◆ Work task ◆
What do the lines from the one containing "Viewport: 1450px width, 815px height." through the end of the entries say? Quote them exactly, and only them.

*** Opening Information provided ***

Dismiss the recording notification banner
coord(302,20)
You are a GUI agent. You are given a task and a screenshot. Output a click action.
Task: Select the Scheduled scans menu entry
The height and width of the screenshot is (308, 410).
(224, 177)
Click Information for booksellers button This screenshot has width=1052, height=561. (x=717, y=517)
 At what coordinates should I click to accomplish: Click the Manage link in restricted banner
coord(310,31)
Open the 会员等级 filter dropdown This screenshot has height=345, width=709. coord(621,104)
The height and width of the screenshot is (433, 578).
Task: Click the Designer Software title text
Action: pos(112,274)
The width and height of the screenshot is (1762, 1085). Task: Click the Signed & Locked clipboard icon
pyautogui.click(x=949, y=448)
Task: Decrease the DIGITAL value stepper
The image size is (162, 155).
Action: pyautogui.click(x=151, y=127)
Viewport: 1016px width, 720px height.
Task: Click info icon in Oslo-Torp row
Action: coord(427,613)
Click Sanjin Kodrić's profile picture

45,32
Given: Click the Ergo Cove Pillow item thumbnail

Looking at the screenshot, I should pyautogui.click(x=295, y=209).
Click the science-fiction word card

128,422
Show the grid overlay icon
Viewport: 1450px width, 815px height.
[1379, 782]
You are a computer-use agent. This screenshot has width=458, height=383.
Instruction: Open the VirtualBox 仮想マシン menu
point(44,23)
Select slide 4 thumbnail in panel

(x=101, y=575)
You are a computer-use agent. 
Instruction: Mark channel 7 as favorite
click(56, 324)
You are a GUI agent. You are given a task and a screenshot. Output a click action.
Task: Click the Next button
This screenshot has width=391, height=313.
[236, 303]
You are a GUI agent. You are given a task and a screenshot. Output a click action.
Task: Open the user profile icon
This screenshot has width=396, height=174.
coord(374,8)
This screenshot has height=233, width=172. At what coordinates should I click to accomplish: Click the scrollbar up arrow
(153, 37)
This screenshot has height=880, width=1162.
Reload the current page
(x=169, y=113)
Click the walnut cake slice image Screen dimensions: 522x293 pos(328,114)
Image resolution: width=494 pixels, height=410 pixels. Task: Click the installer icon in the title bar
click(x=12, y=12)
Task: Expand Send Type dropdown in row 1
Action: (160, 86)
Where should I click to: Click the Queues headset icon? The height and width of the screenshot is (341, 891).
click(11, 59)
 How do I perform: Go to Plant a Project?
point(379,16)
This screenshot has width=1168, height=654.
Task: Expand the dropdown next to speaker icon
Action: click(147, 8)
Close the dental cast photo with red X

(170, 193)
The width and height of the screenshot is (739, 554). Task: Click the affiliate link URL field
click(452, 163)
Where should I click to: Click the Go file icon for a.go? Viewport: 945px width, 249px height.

*** Closing Information provided ***

◆ Exercise response ◆
Viewport: 1450px width, 815px height.
[1379, 782]
You are a computer-use agent. This screenshot has width=458, height=383.
Instruction: Open the VirtualBox 仮想マシン menu
point(44,23)
Select slide 4 thumbnail in panel

(x=101, y=575)
You are a computer-use agent. 
Instruction: Mark channel 7 as favorite
click(56, 324)
You are a GUI agent. You are given a task and a screenshot. Output a click action.
Task: Click the Next button
This screenshot has width=391, height=313.
[236, 303]
You are a GUI agent. You are given a task and a screenshot. Output a click action.
Task: Open the user profile icon
This screenshot has width=396, height=174.
coord(374,8)
This screenshot has height=233, width=172. At what coordinates should I click to accomplish: Click the scrollbar up arrow
(153, 37)
This screenshot has height=880, width=1162.
Reload the current page
(x=169, y=113)
Click the walnut cake slice image Screen dimensions: 522x293 pos(328,114)
Image resolution: width=494 pixels, height=410 pixels. Task: Click the installer icon in the title bar
click(x=12, y=12)
Task: Expand Send Type dropdown in row 1
Action: (160, 86)
Where should I click to: Click the Queues headset icon? The height and width of the screenshot is (341, 891).
click(11, 59)
 How do I perform: Go to Plant a Project?
point(379,16)
This screenshot has width=1168, height=654.
Task: Expand the dropdown next to speaker icon
Action: click(147, 8)
Close the dental cast photo with red X

(170, 193)
The width and height of the screenshot is (739, 554). Task: Click the affiliate link URL field
click(452, 163)
Where should I click to: Click the Go file icon for a.go? Viewport: 945px width, 249px height.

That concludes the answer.